Selected excerpt »

Segment Open

Duda Visiting Designer Program
Bringing the global design community to our doorstep.
The Duda Visiting Designer Program (DVDP) is a two-week immersive studio that brings prominent design professionals and organizations into the College of Design curriculum.
Linda and Turan Duda, FAIA [BEDA ‘76] created the Visiting Designers Fund in 2021 to bring in national and international designers to work with the students on interdisciplinary projects.
My goal was to infuse the college and its students with questions that relate to the compelling issues of today and yet have a timeless significance to them
Founder, Duda | Paine Architects
2023 | Not Impossible Labs
This year, students will work alongside Not Impossible Labs, an impact incubator, accelerator, and content studio dedicated to changing the world through innovation and story. Throughout this year’s program, students will develop solution concepts to address issues of food insecurity across North Carolina and beyond.

Segment Closed

Directions »
1. On the Duda Visiting Designer Program page:
(a) How long does the studio last?
(b) In what year did Linda and Turan Duda create the Visiting Designers Fund?
(c) What issue will the 2023 students address with their solution concepts?
2. Could you carry on the Duda Visiting Designer Program page, picking up right after its final sentence?

Data extract »
Segment Open

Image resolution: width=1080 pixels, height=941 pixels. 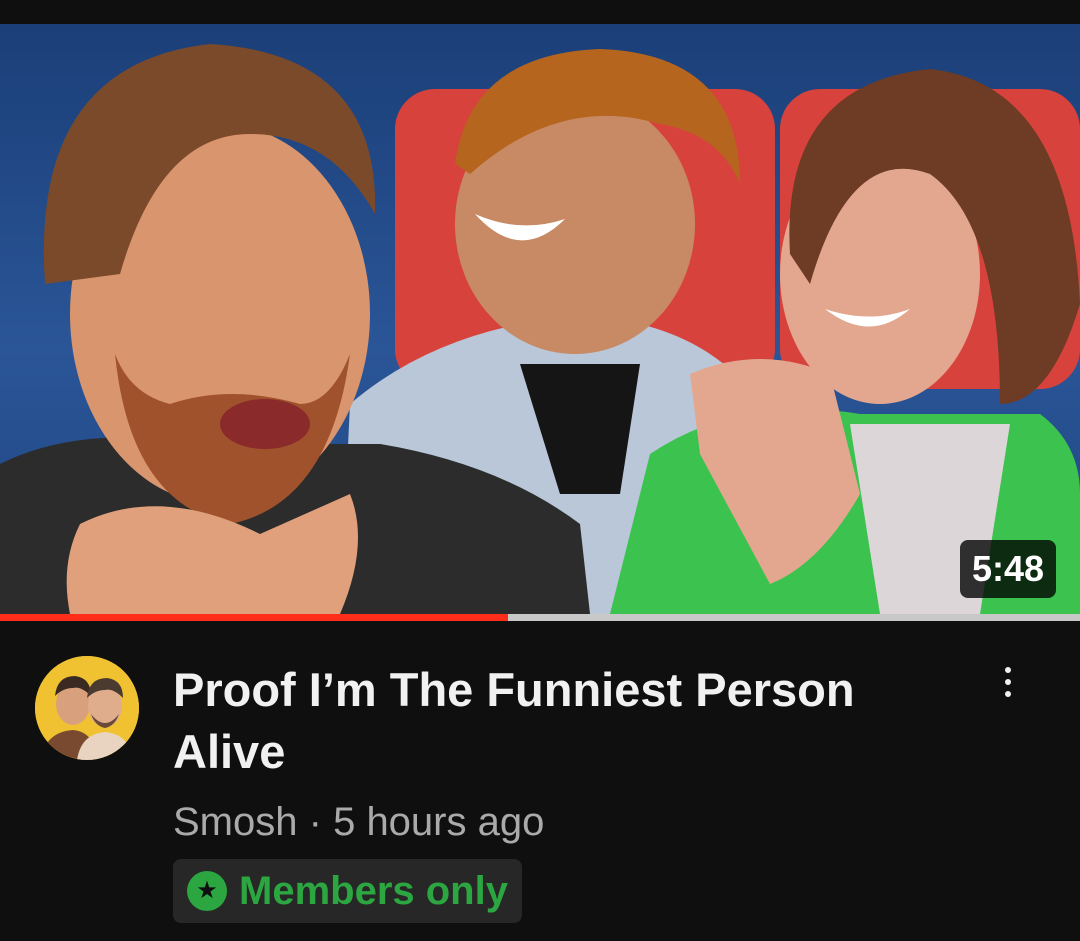 I want to click on duration-badge: 5:48, so click(x=1008, y=569).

Segment Closed

Answers to the exercise »
1.
(a) Two weeks.
(b) 2021.
(c) Food insecurity across North Carolina and beyond.

2.
NIL’s work confronts absurdities in our modern world to bridge the gap between how things are and how they should be with impact-driven solutions.
NIL’s “crowd-solving” projects and innovation programs bring together cross-disciplinary teams from diverse disciplines and backgrounds to a collaborative R&D process dedicated to bold intentions and fueled by commitment, tenacity, and human storytelling.
Program participants will ultimately focus on one or more approaches to tackling the concept of Food Insecurity, using the following tracks as a guide:
- Mapping/Breaking Down Food Insecurity
- Driving Awareness and/or Aid to Food Insecurity
- Designing Solutions for Food Insecurity
2022 | MASS Design Group
The inaugural DVDP session partnered with Boston-based MASS Design Group.
MASS (Model of Architecture Serving Society), is a non-profit organization that focuses on projects involving community histories, narratives and healing from social conflicts. With offices across the globe, they have a team of over 200 architects, landscape architects, engineers, builders, furniture designers, makers, writers, filmmakers and researchers.
Throughout the program, students from the College of Design’s Architecture and Landscape Architecture and Environmental Planning programs were tasked with designing memorials at three specific sites which address North Carolina’s complex history through the lens of racial justice, from the era of slavery to the present day.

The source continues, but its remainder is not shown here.